ウォン相場乱高下、1週間で100ウォンも上昇

 11日のソウル外国為替市場で、ドル対ウォンの為替レートは前日より59.1ウォンもウォン高の1318.4ウォンで取引を終えた。この1週間(4-11日)で100.8ウォンもウォン高になったものだ。「キング(king)ドル」現象で1440ウォン台までウォン安が進んでいたが、今は逆にウォン高が急速に進んでいる。

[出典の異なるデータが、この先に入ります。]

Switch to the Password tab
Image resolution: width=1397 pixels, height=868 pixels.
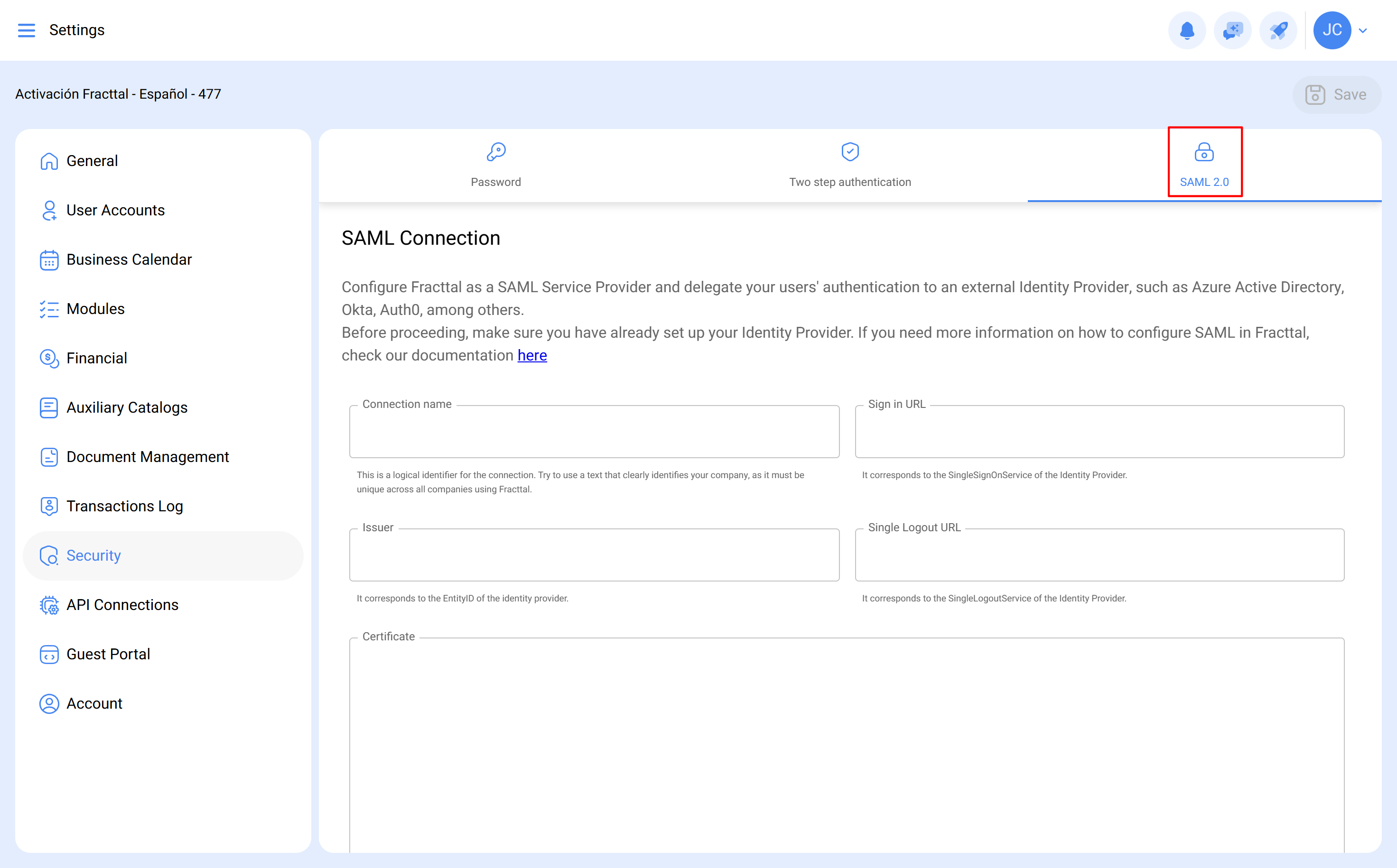tap(495, 165)
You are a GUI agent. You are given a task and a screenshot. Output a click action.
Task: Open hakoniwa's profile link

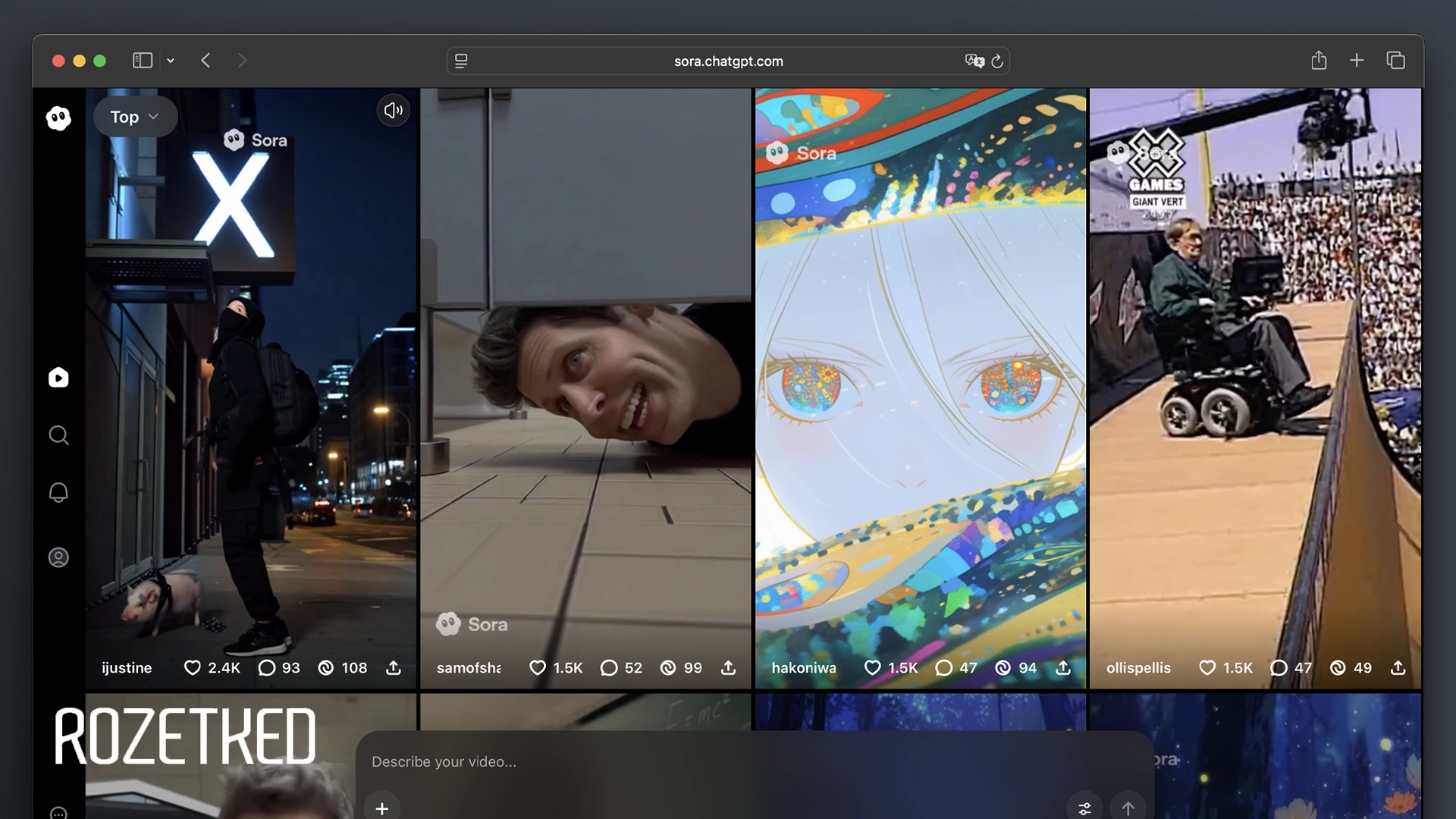tap(804, 668)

 これは、米国が金利引き上げの速度を緩めるとの見通しが広がり、ドル高が弱まる状況となった上、韓国の通貨当局が強い為替防衛の意向を見せていることが原因に挙げられる。秋慶鎬(チュ・ギョンホ)経済副首相兼企画財政部長官は11日、国会で「国内の外国為替市場のドル需要を緩和し、さらなるドル供給拡大が可能な条件を整える」と述べた。年金・基金など公的機関投資家らがドルを売り、海外投資のためのドル買いを遅らせる考えにも言及した。

 また、「中国の『ゼロコロナ政策』が緩和されるだろう」という期待感から人民元の価値が上がり、それに伴いウォン高が進んでいるという分析もある。外国人投資家による韓国証券市場での買いが続き、域外市場を中心にドル売りが増えている影響も大きいとの声もある。

 ウォン対ドル為替レートでウォン高になれば、原油などの輸入では負担を減らせるようになる。このため、今年に入って大幅な貿易赤字が続いている中、韓国経済にとっては大きな助けになる可能性がある。

 しかし、ウォン高の進み方が急速すぎるという指摘もある。同日のウォン対ドル為替レートの一日変動率は4.3%のウォン高で、対ドル為替レートの変動率が0.8-1.0%だった日本円や中国元より上昇幅が大きかった。

 専門家らは「これまで過度にウォン安が進んでいた対ドル為替レートが安定するのはいいことだが、急激なウォン高はまた別の副作用を生む恐れがある」と指摘する。

 韓国投資証券のチェ・ジェミン首席研究員は「急速にウォン高が進んだ場合、ドルを保有している輸出企業の資産価値が突然減り、資金運用に困難を来す可能性がある」と語った。